This year's JP Morgan Corporate Challenge was the best yet. Note to self, travel with the George Positioning System every chance you get. He knows where it's at, indeed where everything is at in the Bay Area. He worked as a tour guide.
It was the coldest race I've ever attended. Fog was low over the Golden Gate Bridge, and a chill wind whipped across Chrissy Field. Runners were huddled on the leeward side of the few structures on the field, like sheep hiding behind hedges.
We shuddered and hopped around and made jokes about the people handing out the free iced coffee and free iced fruit drinks. Yeah, right. Someone passing out hot apple cider would have needed a riot squad for protection.
Finally, we were told that the race was about to start. We lined up and faceless amplified voices boomed out warmup instructions. Then there were speeches and more speeches, and some reporter also talked, but I don't watch TV, so I didn't recognize her voice. It would have been nice if they'd changed the order and did the speeches first, then the warmup, because we were cooling down but at least massed together, penguin-runners on the ice floe.

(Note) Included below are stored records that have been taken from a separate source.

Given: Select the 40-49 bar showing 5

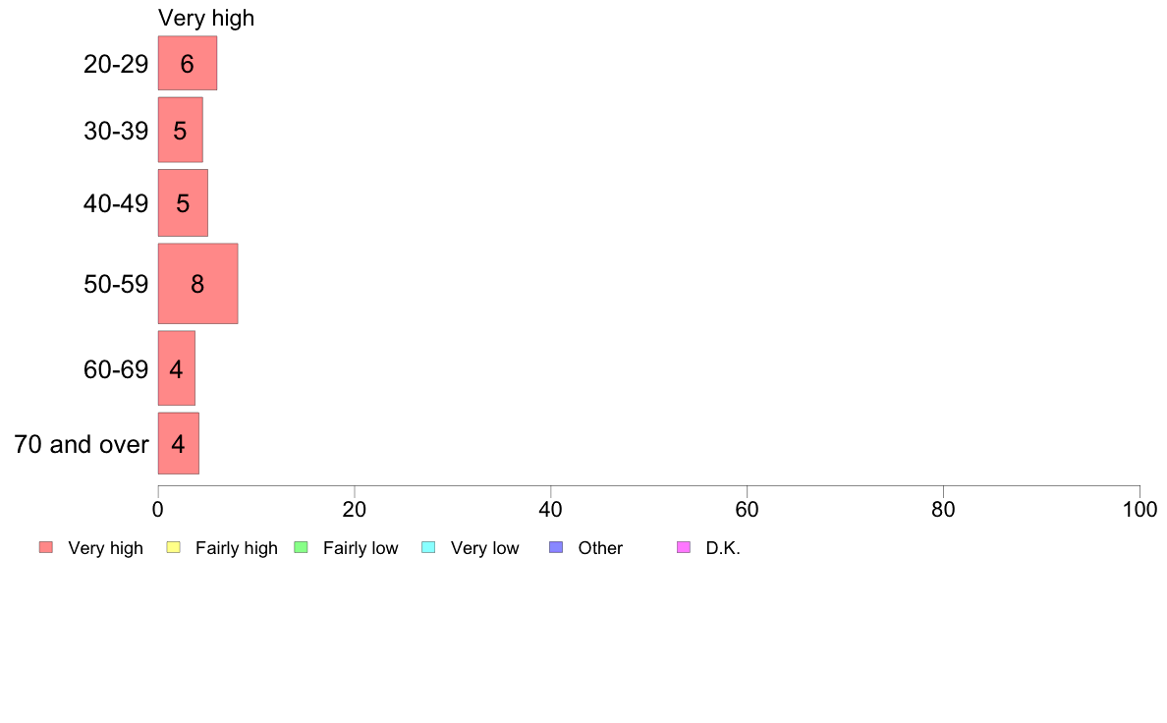Looking at the screenshot, I should 183,202.
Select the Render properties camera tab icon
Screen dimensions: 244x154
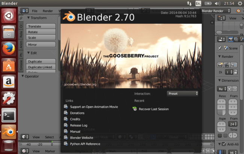tap(230, 39)
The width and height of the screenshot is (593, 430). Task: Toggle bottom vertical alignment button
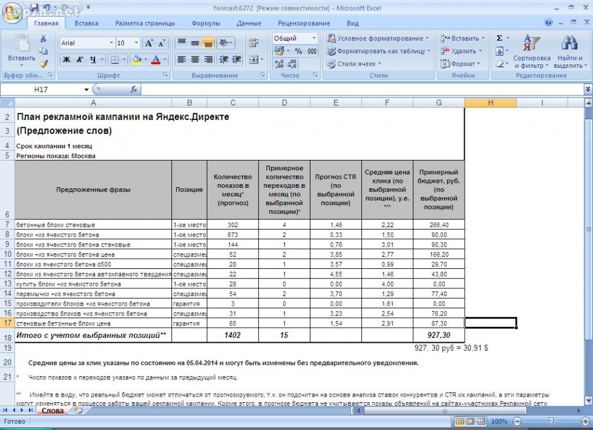[208, 44]
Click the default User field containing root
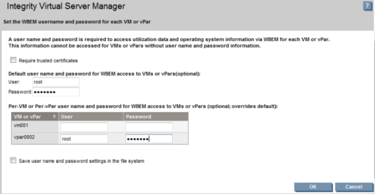The height and width of the screenshot is (194, 375). click(55, 82)
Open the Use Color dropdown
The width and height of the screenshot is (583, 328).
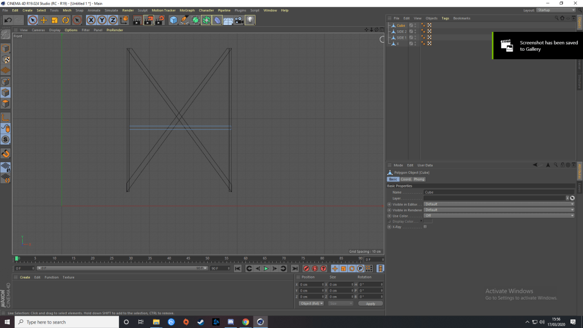[499, 215]
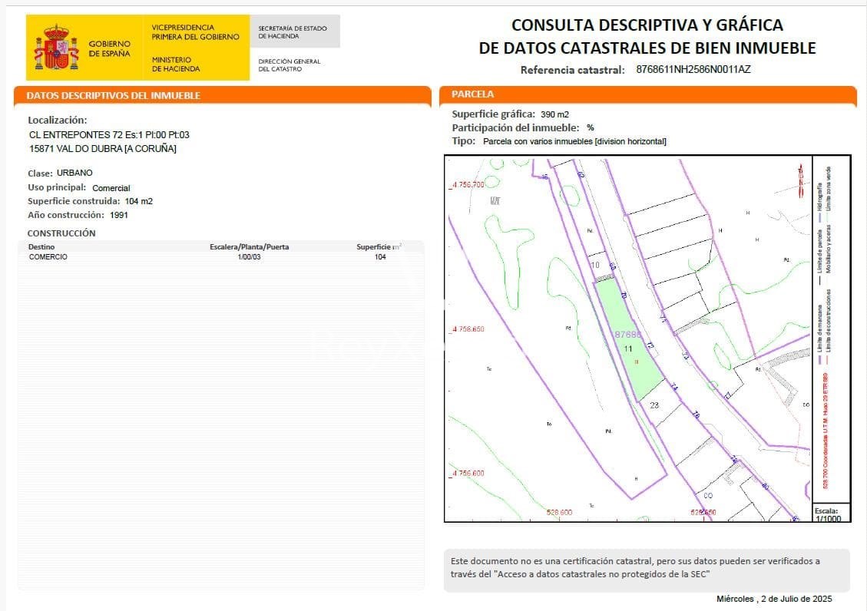Expand the DATOS DESCRIPTIVOS DEL INMUEBLE section
The height and width of the screenshot is (611, 867).
pos(221,95)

Then we were off! Okay, the front of the pack was off. A minute or so later my part of the flock began to shuffle forward in the way harried commuters shuffle into crowded trains, elbows in, careful steps, trying not to bump each other. Eight thousand feet trying to find room to run.
I ran for a while and didn't see anyone I recognized until I saw Danette just ahead. "Ah," I said, "If I can keep pace with her, that will get me through the race with a reasonable time."
So I ran and ran, and I wondered about the people on their cell phones while they were running this race. What's with that? "Hello? Oh hi... Nothing much, just running a race. Sure I'll pick up some takeout on the way home. Watchu uptwo?"
Then I paused in my wondering and noticed that I couldn't see Danette anywhere. I was pretty sure I hadn't passed her.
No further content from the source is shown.